No son 26 ni son 30. Son 41 años, todos los que hemos vivido tras el advenimiento de la democracia, los que llevan mandando o influyendo en los alrededores del poder en el Archipiélago los dirigentes que confluyeron después en Coalición Canaria. Manuel Hermoso, Luis Mardones, José Miguel Galván Bello… todos aquellos que crearon, junto con un grupo de alcaldes de la isla, la Agrupación Tinerfeña de Independientes (ATI) provenían del franquismo y se subieron a la ola de la Unión de Centro Democrático (UCD) en su primer gesto de transformismo político con el principal objetivo de preservar su poder. La segunda transformación vino poco después, cuando mutaron en Agrupaciones Independientes de Canarias (AIC), un club de partidos insularistas que, tras pasar por la factoría de inventos de José Carlos Mauricio (exsecretario general del Partido Comunista de Canarias) se reconvirtió en el partido que hoy conocemos y que estos días vive sus más aciagos momentos.

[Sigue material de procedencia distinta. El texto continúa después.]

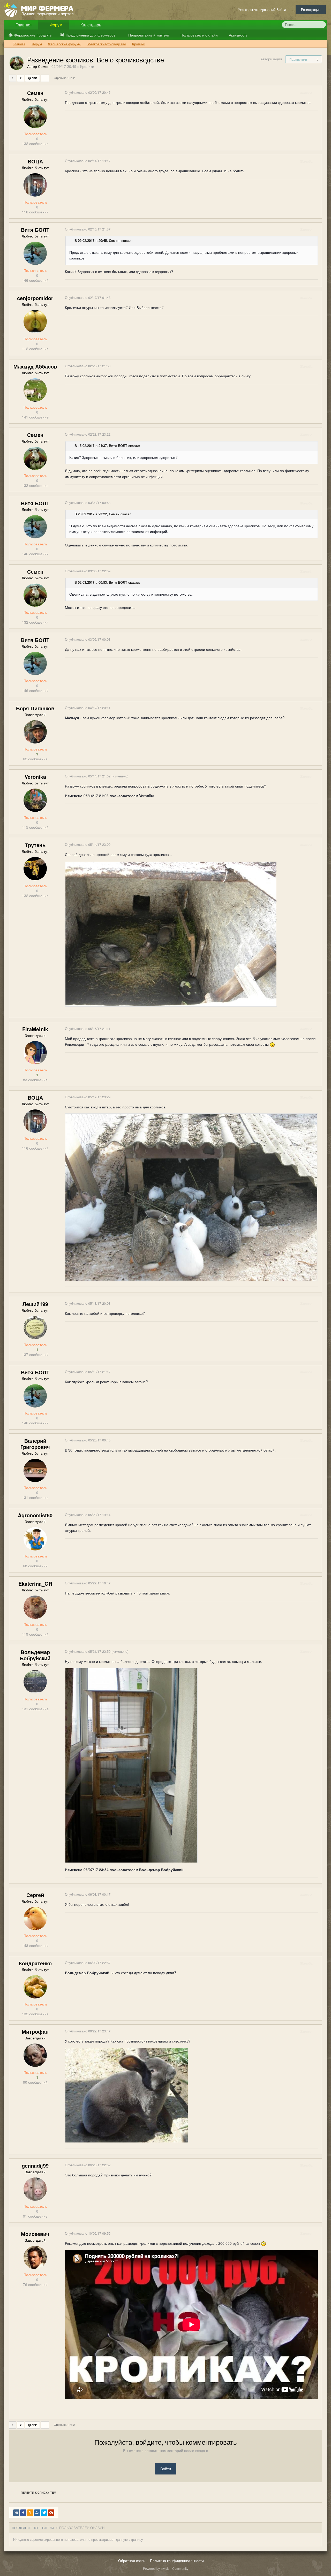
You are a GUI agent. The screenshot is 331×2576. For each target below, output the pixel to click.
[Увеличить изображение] (171, 933)
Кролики (87, 66)
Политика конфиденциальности (177, 2560)
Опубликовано (87, 92)
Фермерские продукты (33, 35)
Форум (55, 25)
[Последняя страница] (45, 78)
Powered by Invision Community (165, 2568)
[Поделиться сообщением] (317, 92)
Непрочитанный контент (148, 35)
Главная (23, 25)
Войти (165, 2468)
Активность (237, 35)
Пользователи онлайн (198, 35)
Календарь (90, 25)
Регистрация (310, 9)
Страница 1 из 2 (65, 78)
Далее (32, 78)
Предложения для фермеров (90, 35)
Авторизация (271, 58)
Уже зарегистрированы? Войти (263, 9)
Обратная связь (131, 2560)
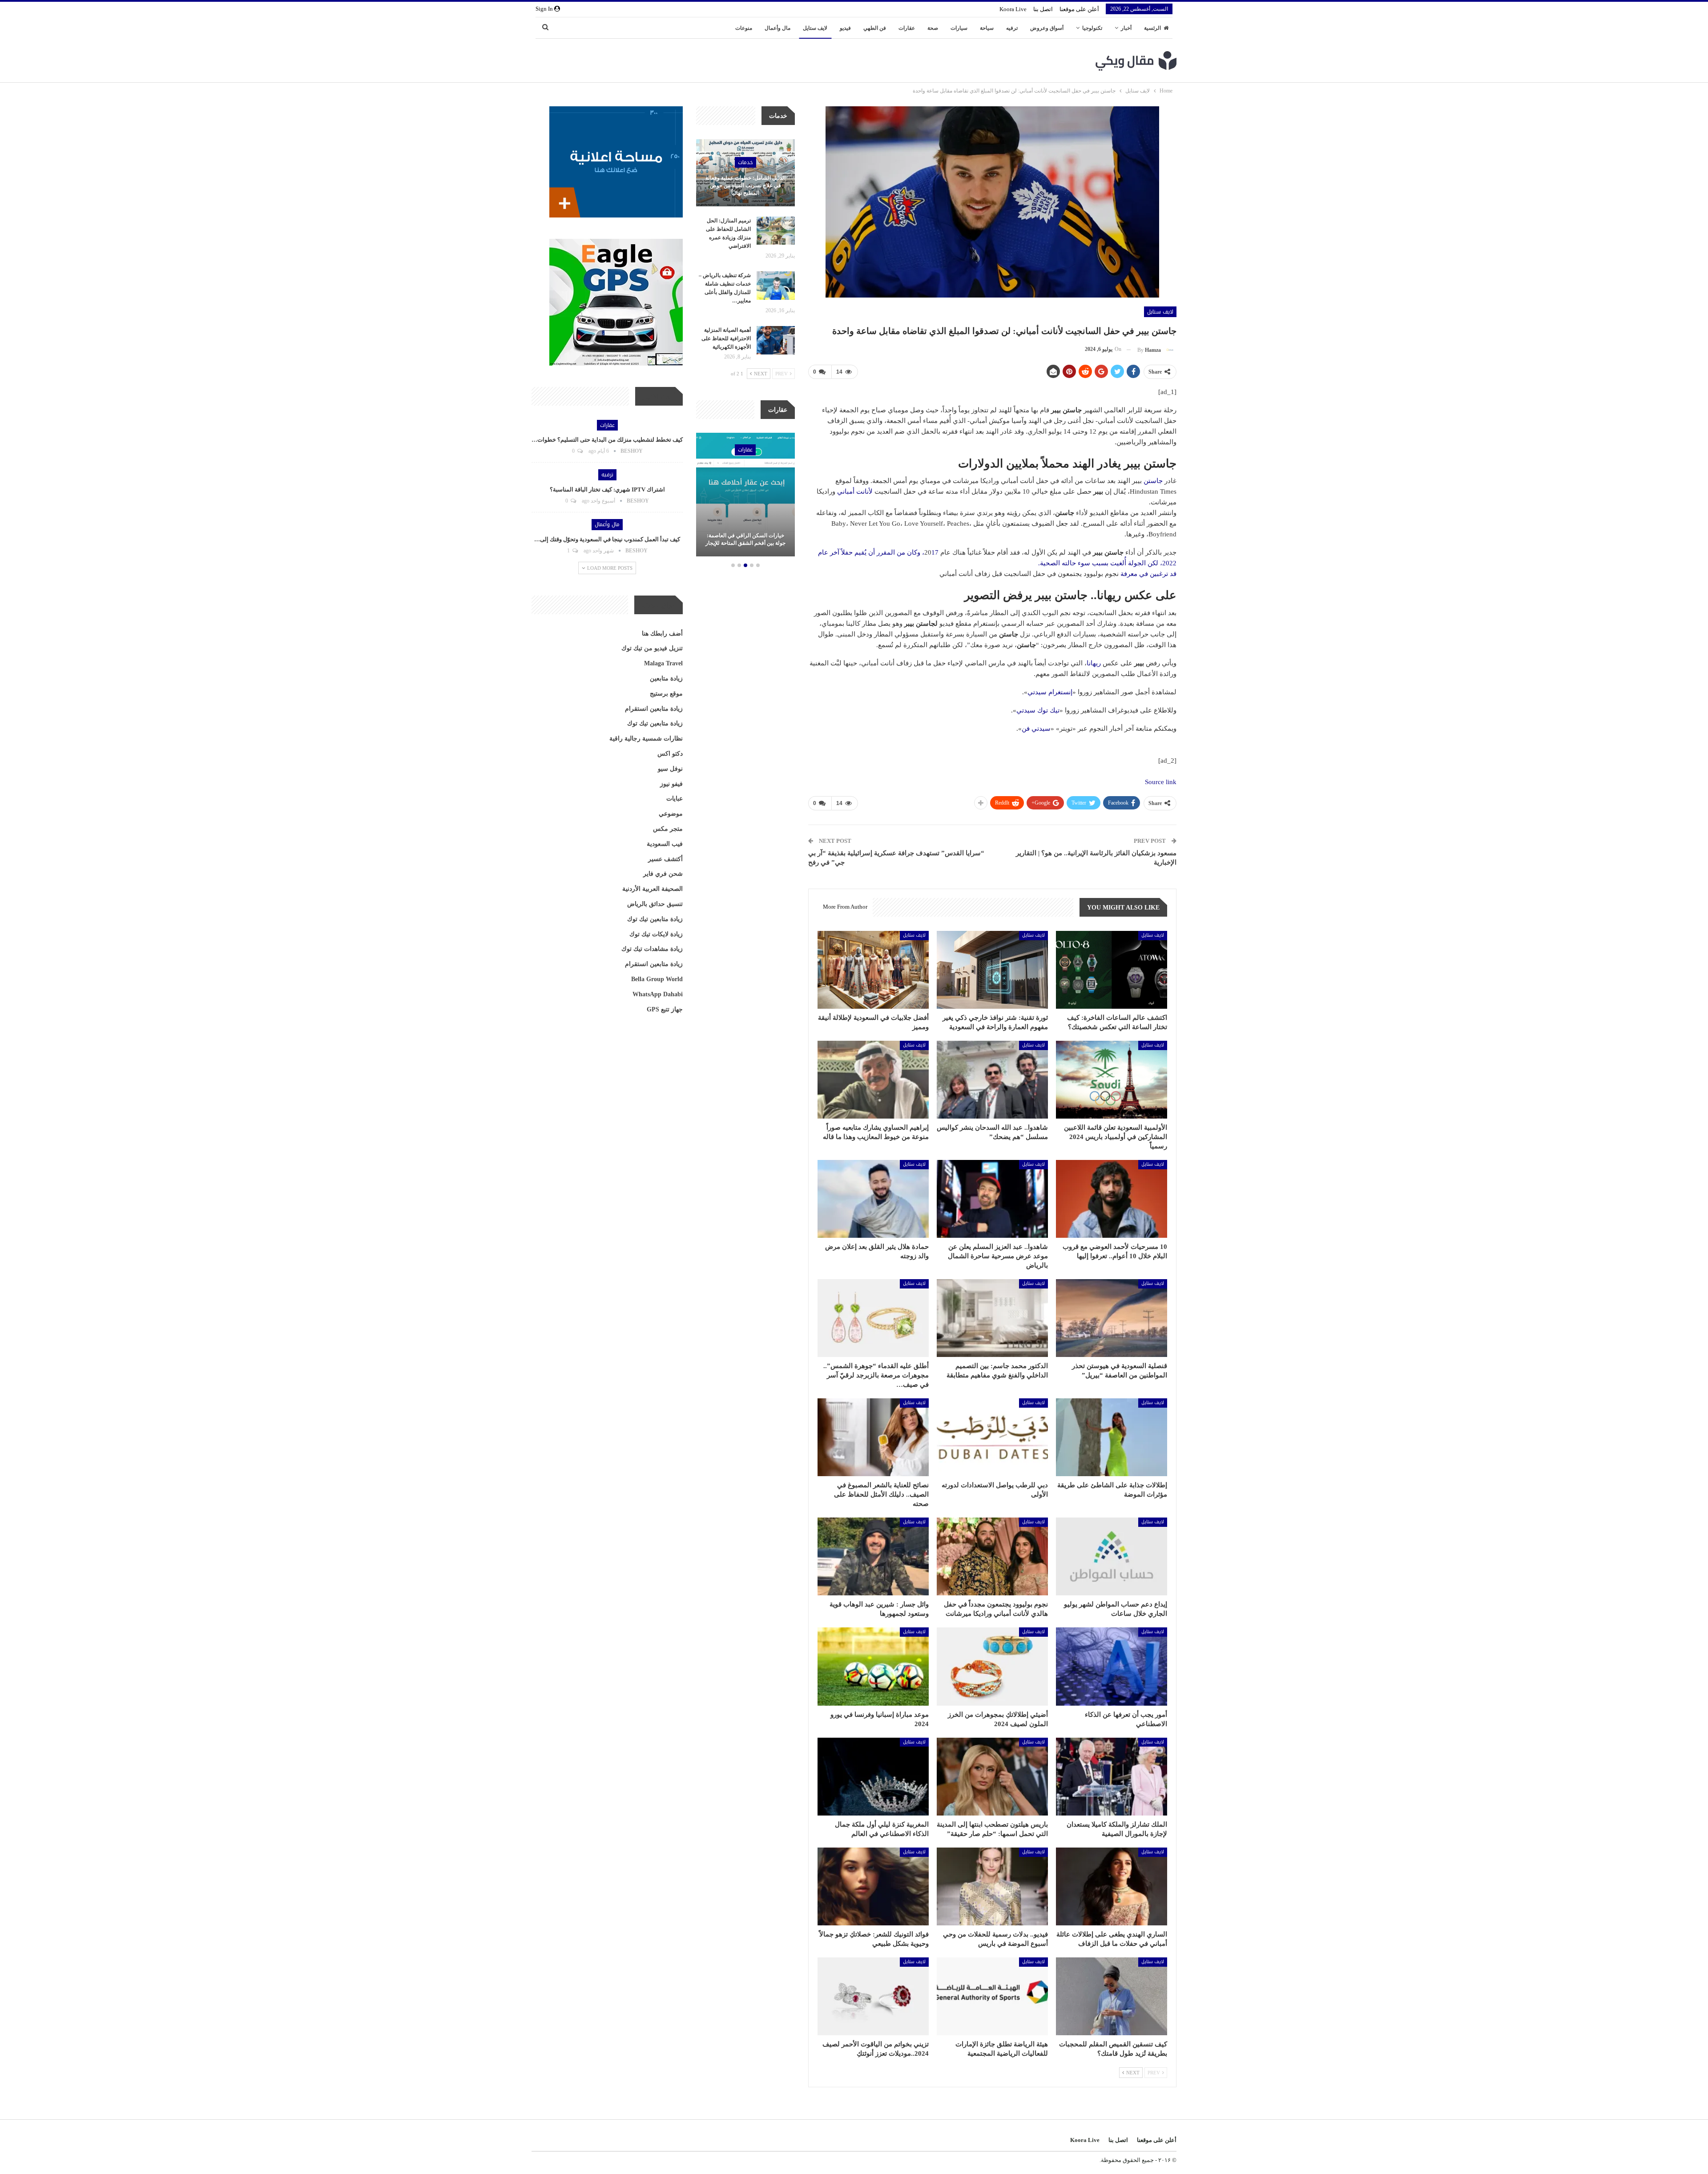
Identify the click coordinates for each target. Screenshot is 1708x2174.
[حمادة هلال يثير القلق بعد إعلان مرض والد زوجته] (873, 1199)
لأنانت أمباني (855, 491)
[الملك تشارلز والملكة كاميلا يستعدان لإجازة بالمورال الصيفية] (1111, 1777)
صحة (932, 28)
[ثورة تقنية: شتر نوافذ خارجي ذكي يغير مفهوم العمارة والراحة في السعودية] (992, 970)
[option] (745, 496)
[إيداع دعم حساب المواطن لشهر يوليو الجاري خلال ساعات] (1111, 1556)
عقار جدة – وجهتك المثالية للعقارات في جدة (745, 539)
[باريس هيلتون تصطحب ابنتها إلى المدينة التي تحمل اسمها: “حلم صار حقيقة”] (992, 1777)
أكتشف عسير (665, 859)
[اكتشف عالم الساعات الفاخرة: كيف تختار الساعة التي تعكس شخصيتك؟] (1111, 970)
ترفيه (1012, 28)
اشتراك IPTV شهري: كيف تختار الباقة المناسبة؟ (607, 489)
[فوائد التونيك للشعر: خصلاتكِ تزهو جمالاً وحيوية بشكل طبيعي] (873, 1886)
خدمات (745, 162)
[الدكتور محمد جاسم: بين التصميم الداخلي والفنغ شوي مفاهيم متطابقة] (992, 1318)
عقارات (906, 28)
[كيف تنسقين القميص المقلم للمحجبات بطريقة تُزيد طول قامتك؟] (1111, 1996)
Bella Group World (657, 979)
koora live (1013, 9)
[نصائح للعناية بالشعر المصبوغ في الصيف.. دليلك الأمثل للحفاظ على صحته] (873, 1437)
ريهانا (1094, 663)
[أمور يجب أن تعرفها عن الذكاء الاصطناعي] (1111, 1666)
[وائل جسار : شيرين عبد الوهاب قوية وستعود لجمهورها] (873, 1556)
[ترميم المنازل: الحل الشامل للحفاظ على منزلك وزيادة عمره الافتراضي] (776, 231)
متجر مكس (668, 828)
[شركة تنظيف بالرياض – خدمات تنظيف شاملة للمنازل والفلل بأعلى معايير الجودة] (776, 285)
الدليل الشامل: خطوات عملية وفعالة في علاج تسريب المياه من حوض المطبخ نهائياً (745, 185)
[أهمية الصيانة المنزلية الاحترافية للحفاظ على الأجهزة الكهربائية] (776, 340)
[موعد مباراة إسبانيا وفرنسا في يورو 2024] (873, 1666)
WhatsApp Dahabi (657, 994)
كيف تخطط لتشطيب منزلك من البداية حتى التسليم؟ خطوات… (607, 439)
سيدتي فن (1036, 728)
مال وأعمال (777, 28)
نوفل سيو (670, 768)
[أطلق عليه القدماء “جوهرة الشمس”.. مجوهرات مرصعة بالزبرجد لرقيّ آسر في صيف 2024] (873, 1318)
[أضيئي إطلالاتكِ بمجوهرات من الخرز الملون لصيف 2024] (992, 1666)
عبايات (674, 798)
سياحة (987, 28)
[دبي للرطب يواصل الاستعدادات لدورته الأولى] (992, 1437)
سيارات (959, 28)
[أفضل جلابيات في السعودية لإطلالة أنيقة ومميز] (873, 970)
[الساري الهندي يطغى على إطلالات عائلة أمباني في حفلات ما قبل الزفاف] (1111, 1886)
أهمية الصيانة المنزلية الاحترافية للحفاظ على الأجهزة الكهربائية (726, 338)
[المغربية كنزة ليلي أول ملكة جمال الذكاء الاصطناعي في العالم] (873, 1777)
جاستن (1152, 480)
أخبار (1126, 28)
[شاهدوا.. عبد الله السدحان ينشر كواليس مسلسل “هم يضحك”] (992, 1080)
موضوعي (671, 813)
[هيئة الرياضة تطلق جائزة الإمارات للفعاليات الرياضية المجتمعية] (992, 1996)
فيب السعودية (665, 844)
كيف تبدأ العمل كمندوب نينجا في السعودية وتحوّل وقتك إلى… (607, 539)
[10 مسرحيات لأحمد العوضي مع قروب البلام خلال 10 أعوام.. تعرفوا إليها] (1111, 1199)
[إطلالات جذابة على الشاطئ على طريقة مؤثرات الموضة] (1111, 1437)
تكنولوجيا (1092, 28)
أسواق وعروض (1046, 28)
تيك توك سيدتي (1037, 710)
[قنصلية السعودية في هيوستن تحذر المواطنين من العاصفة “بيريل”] (1111, 1318)
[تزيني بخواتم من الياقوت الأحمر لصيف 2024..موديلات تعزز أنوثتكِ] (873, 1996)
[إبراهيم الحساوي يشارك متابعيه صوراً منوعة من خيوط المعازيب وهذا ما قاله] (873, 1080)
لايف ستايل (815, 28)
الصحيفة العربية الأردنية (652, 889)
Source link (1160, 781)
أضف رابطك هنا (662, 633)
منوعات (743, 28)
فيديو (845, 28)
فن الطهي (874, 28)
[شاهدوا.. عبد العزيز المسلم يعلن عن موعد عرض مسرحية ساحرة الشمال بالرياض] (992, 1199)
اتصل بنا (1043, 9)
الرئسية (1152, 28)
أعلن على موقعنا (1079, 9)
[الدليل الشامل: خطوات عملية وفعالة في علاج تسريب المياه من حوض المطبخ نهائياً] (745, 173)
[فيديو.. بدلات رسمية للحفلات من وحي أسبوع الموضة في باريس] (992, 1886)
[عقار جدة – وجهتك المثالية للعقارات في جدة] (745, 494)
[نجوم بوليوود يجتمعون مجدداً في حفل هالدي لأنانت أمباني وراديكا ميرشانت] (992, 1556)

Coalición Canaria nació oficialmente con una trampa el día que prosperó en el Parlamento una moción de censura que formuló contra el presidente del Gobierno, Jerónimo Saavedra, el que era su vicepresidente, Manuel Hermoso. Los once partidos del más variado pelaje que sumaban justo 31 diputados en la Cámara regional habían decidido unir sus siglas, sus más dispares ideologías y su pasado en un solo propósito, el poder. Y comoquiera que estuvieron a punto de faltarles dos diputados para sacar adelante la censura (los conejeros Honorio García Bravo y Antonio Cabrera), los mandaron a buscar a Madrid con dos matones para que el comienzo fuera así de violento y mafioso.